“Fue necesario que el Cristo padeciese, y resucitase de los muertos al tercer día; y que se predicase en su nombre el arrepentimiento y el perdón de pecados en todas las naciones, comenzando desde Jerusalén” (Lu. 24:46, 47).
El arrepentimiento antecede al perdón de pecados. Estas son las dos cosas que tenemos que predicar. “Dios manda a todos los hombres en todo lugar, que se arrepientan” (Hechos 18:30). El arrepentimiento no es el mero reconocimiento de que hemos pecado. Es algo mucho más fuerte. Es una actitud de vergüenza y contrición delante de Dios por cómo somos. Es humillarnos delante del Él en reconocimiento de nuestro fracaso moral, porque no hemos llegado al listón que Él marcó para el ser humano. Somos deficientes, estamos contaminados, sucios, llenos de motivaciones indignas, de hechos reprobables, inconsecuencias, fallos y fracasos. Vivimos egocéntricamente; somos interesados y egoístas hasta la médula. No sabemos amar aun cuando deseamos hacerlo. Hacemos daño a los que más amamos y, a los que no, los aborrecemos, no los valoramos. Somos incapaces de hacer algo desprendido, magnánimo, altruista, que no nos beneficie a nosotros mismos. No reflejamos la imagen de Aquel que nos creó, que es amor puro en todas sus dimensiones. Somos como hijos abortivos, deformados, patéticas criaturas que aún vivimos, pero no del todo.

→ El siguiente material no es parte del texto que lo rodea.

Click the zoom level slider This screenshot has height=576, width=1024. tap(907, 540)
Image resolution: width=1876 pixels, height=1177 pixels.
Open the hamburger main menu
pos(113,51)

En esta condición nos presentamos delante de un Dios que exige perfección moral, y no podemos apoyar nuestra causa con ningún argumento. No tenemos excusa. Él nos ha dado todo y lo hemos despilfarrado, hemos estropeado nuestro mundo, a nuestros seres allegados, y a nosotros mismos, y tenemos que dar cuentas delante de Él, quien es perfecto en motivación, actuación, pensamiento y hecho. No lo hemos honrado, ni glorificado y le he hemos fallado miserablemente. Con esta actitud, más los hechos concretos que demuestran nuestro estado de perdición, nos presentamos culpables delante de nuestro Juez. Reconozco que para cumplir toda justicia Dios me tiene que poner en el infierno. Esto es el arrepentimiento: “Porque yo reconozco mis rebeliones, y mi pecado está siempre delante de mí. Contra ti, contra ti solo se pecado y he hecho lo malo delante de tus ojos; para que seas reconocido justo en tu palabra y tenido por puro en tu juicio” (Salmo 51: 3, 4).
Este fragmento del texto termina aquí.